The discovery, posted on 24 April to the preprint server bioRxiv1 ahead of peer review, adds to a growing list of roles that researchers are uncovering for mitochondria in immunity, including surveilling pathogens2 and coordinating immune signalling3. It also lends credence to the hypothesis that membrane sacs, or vesicles, shed by the earliest mitochondria gave rise to organelles in eukaryotes — a group of organisms, including plants and animals, whose cells have an enclosed nucleus and other intracellular compartments. If modern-day mitochondria can spawn new organelles, which have specialized jobs inside cells, it’s easy to imagine that their ancestors did, too.

Mitochondria manipulation

Pernas and her colleagues observed the formation of the organelles after infecting human cancer cells with the parasite Toxoplasma gondii, which can lurk in undercooked meat. A protein on the outer surface of the parasite latched onto a protein on the cells’ mitochondria, ‘pinning’ the tiny energy producers to T. gondii. These tethered mitochondria then began shedding their outer membranes, forming what are called structures positive for outer mitochondrial membrane (SPOTs). Remarkably, the SPOTs went on to engulf other organelles in the cells called lysosomes, which are acidified sacs that act as waste-disposal systems.
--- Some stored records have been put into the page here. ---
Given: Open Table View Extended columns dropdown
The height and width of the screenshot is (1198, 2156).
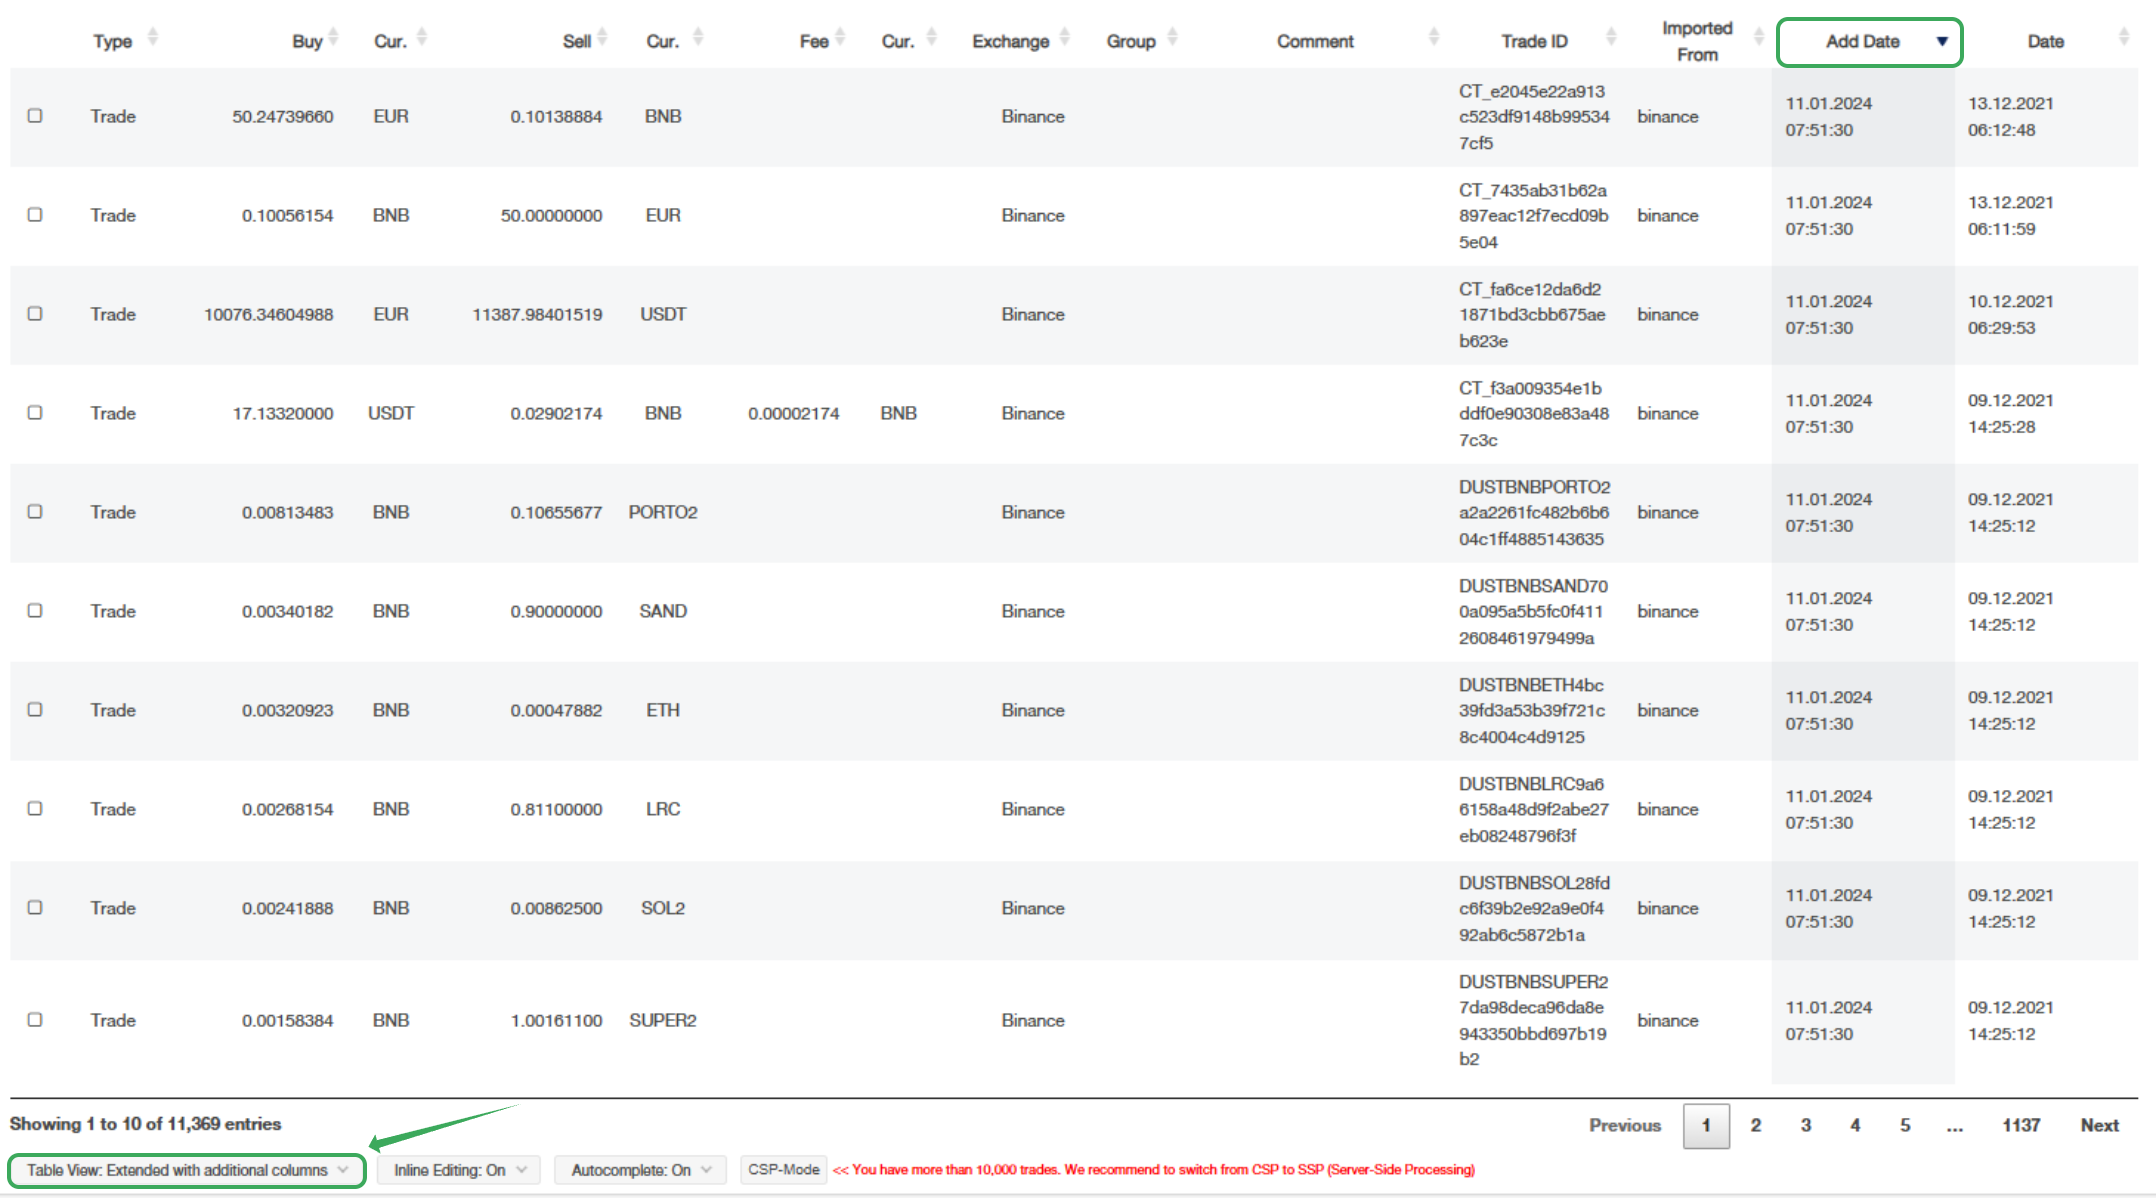Looking at the screenshot, I should click(x=187, y=1170).
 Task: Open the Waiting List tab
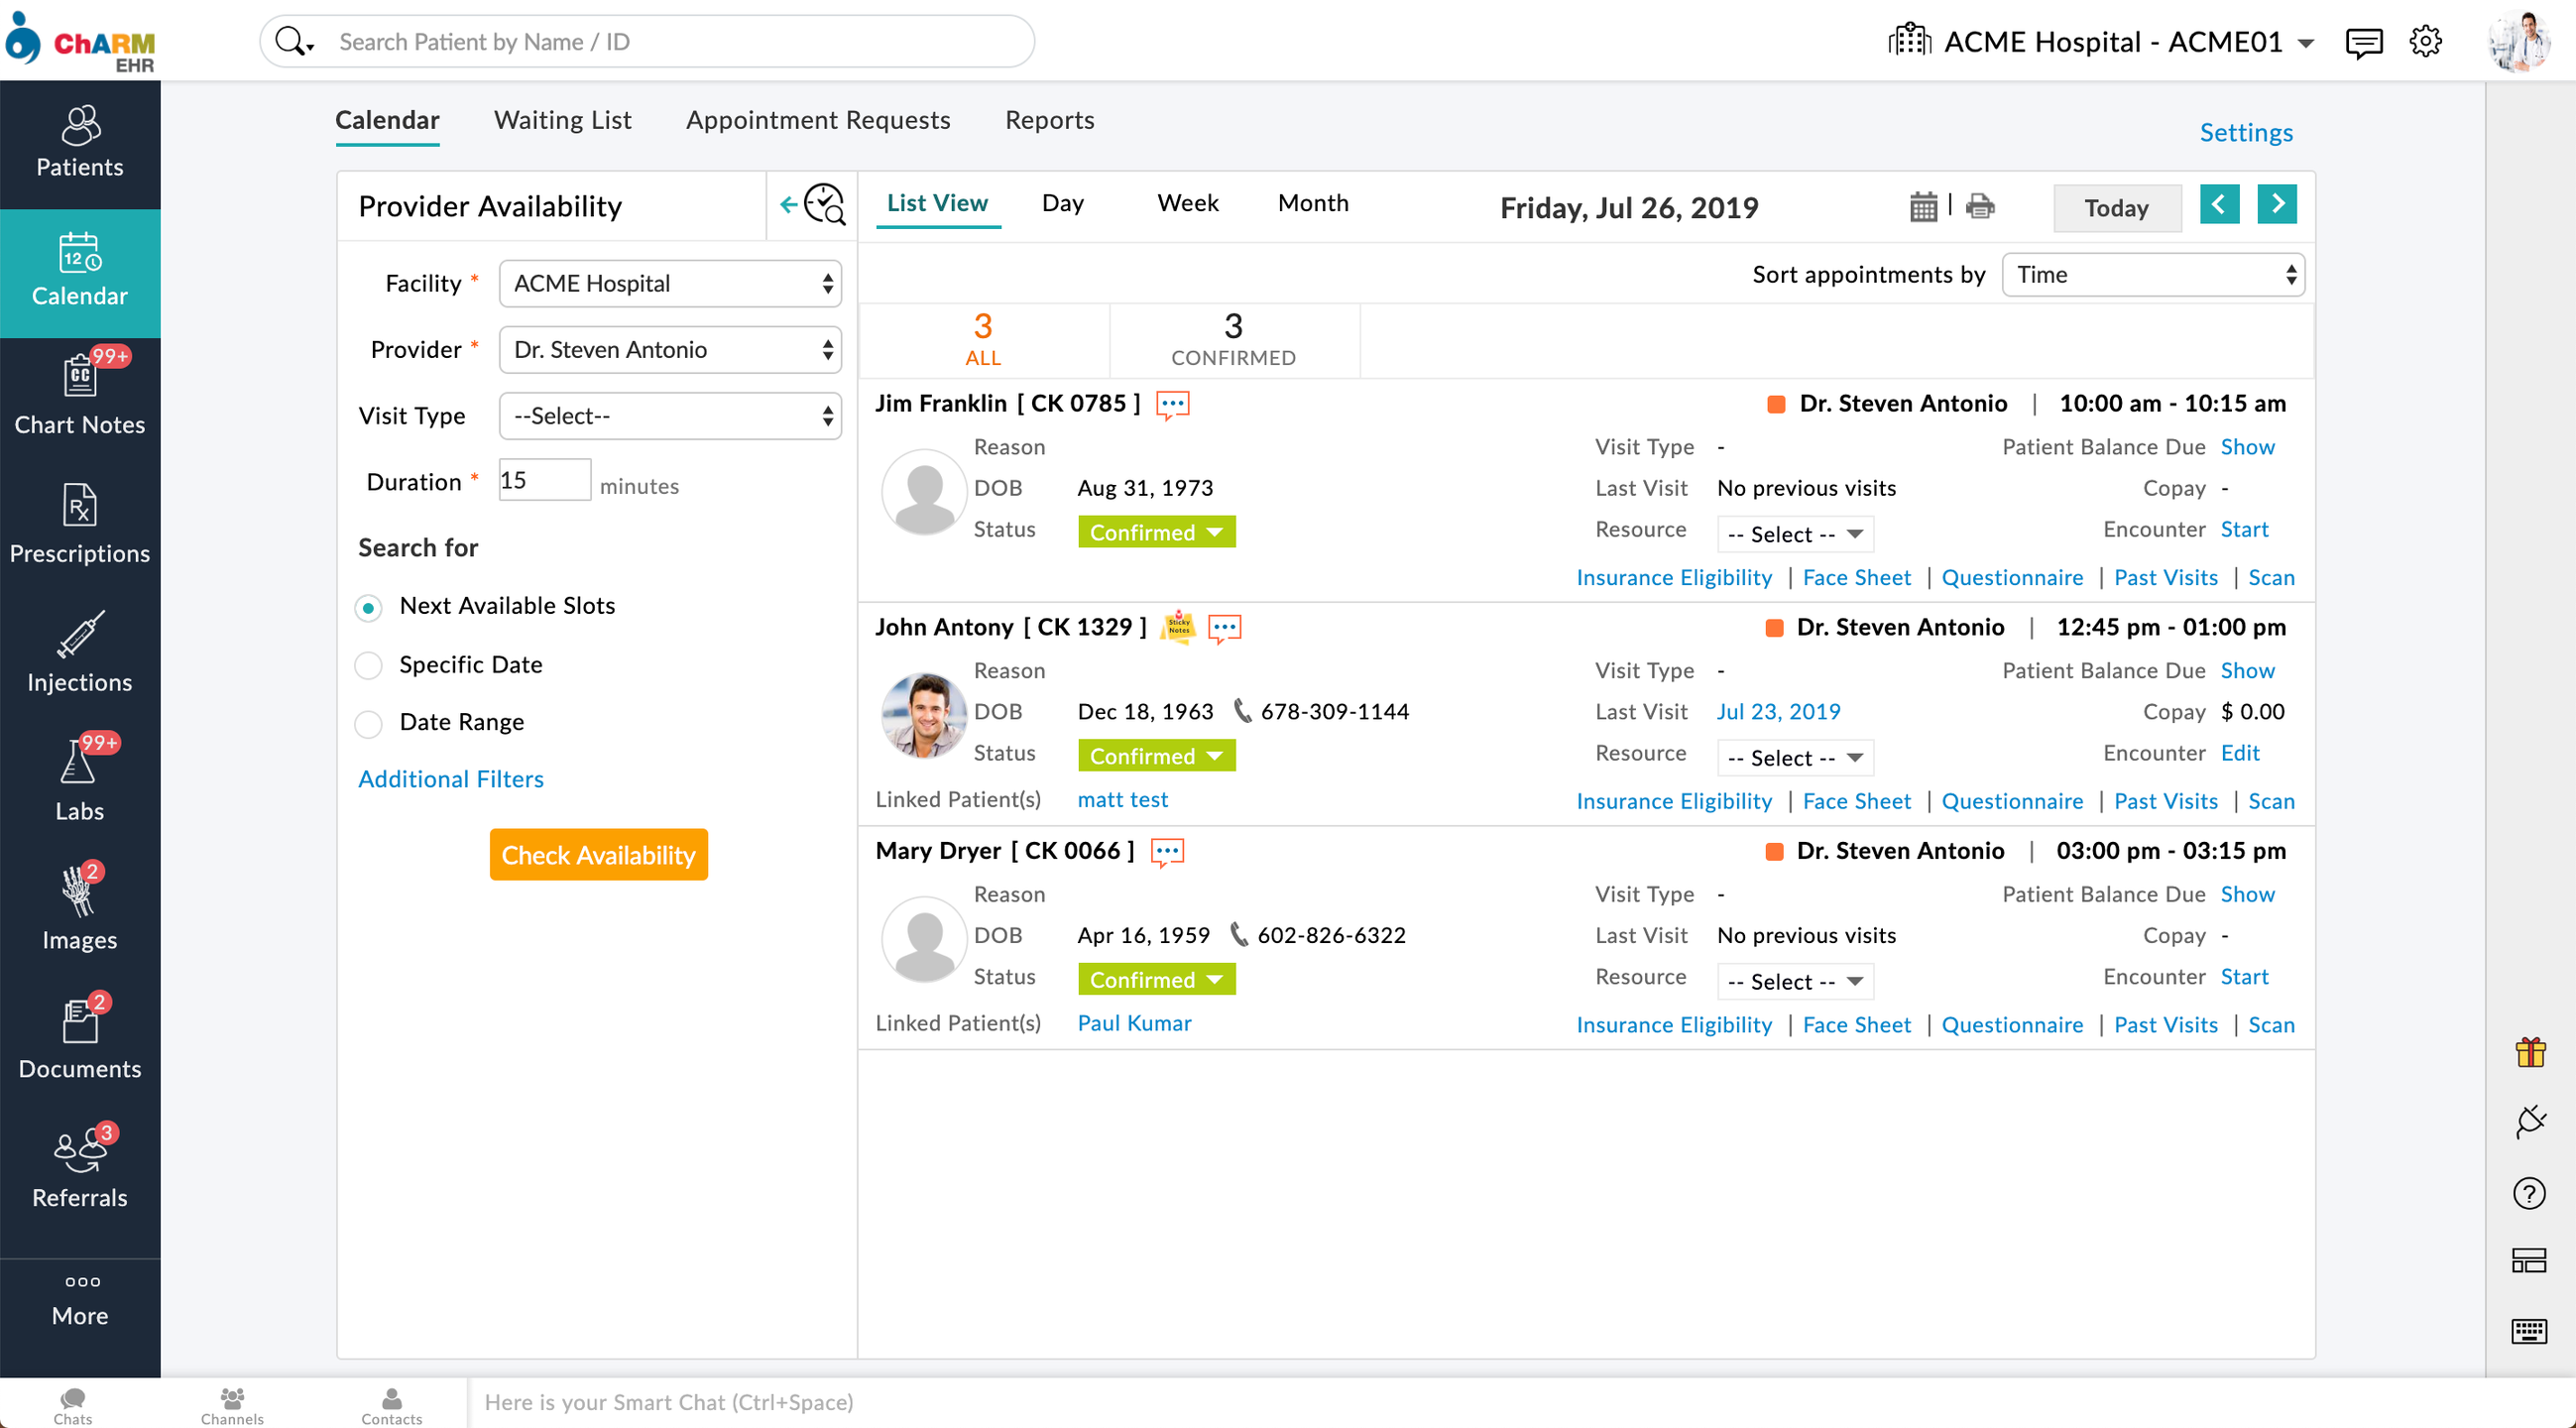coord(562,120)
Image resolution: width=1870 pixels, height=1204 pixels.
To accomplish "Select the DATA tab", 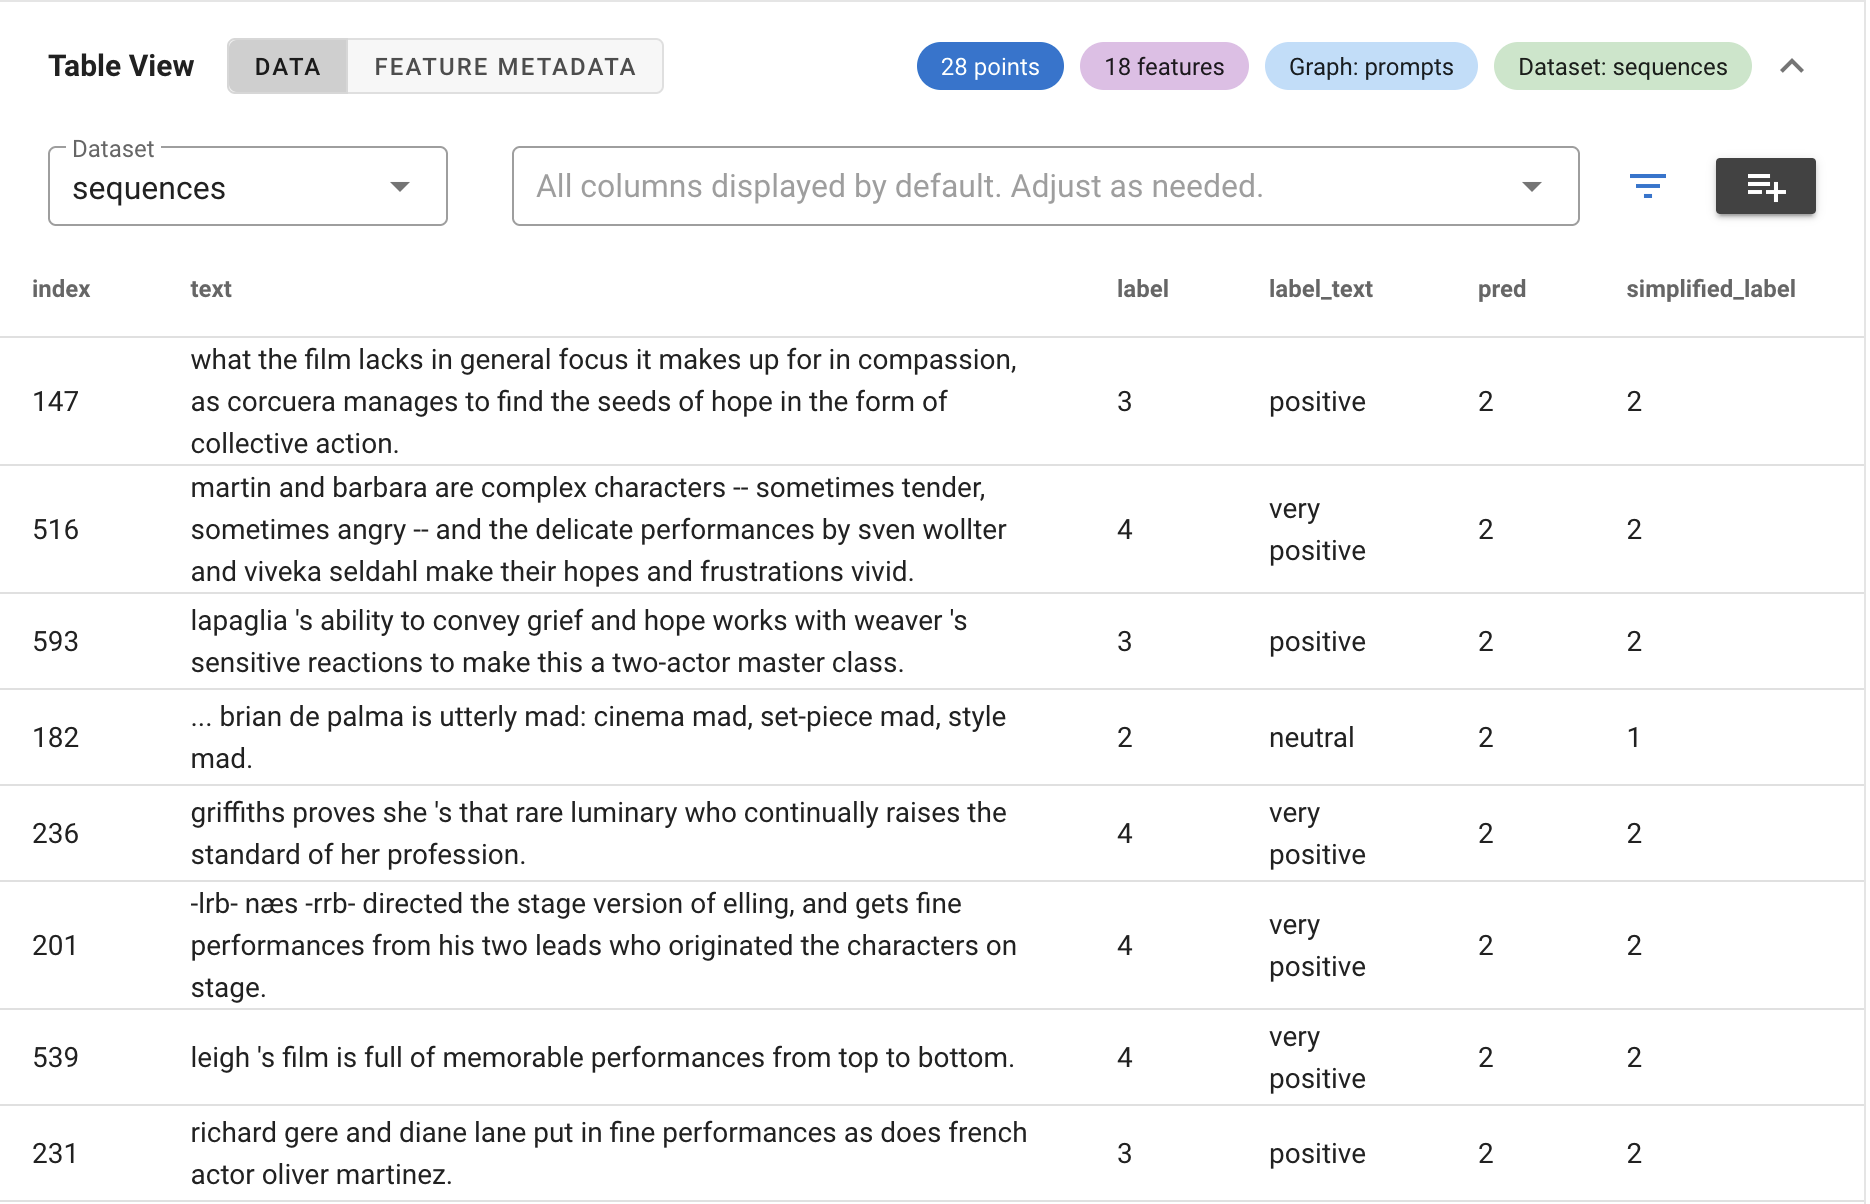I will [x=288, y=66].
Microscopic video footage of an engulfment of a lysosome, with round cell structures moving around each other.

In this video, watch a large lysosome (red, near the centre of the screen) be enveloped by a SPOT (yellow).Credit: Dr. Xianhe Li

This envelopment of the lysosomes is quite the feat, says Shaeri Mukherjee, a cell biologist and immunologist at the University of California, San Francisco. “What is so cool and surprising is the ability of a pathogen to completely, not only manipulate the mitochondria, but use the mitochondria to generate an entire new organelle in the cell, with such precision,” says Shaeri Mukherjee, cell biologist and immunologist at the University of California, San Francisco.

The researchers confirmed that the SPOTs-engulfed lysosomes are a new type of organelle, different from lysosomes: the outer surfaces of the new organelles don’t bear any proteins typically expressed by lysosomes. They also demonstrated that to multiply, T. gondii needs the new organelles. When the researchers used a drug called a proton-pump inhibitor to prevent the SPOTs-engulfed lysosomes from acidifying — and therefore becoming waste-disposal systems — the parasite’s proliferation was impaired.

Interestingly, the SPOTs rarely engulf any other organelles inside cells other than acidified lysosomes. One reason the parasites might create the new organelles is to feed off their digested waste, Pernas says. Another could be that, by forcing the SPOTs to engulf lysosomes, T. gondii neutralizes the tiny waste disposers, which are harmful to pathogens, Pernas says.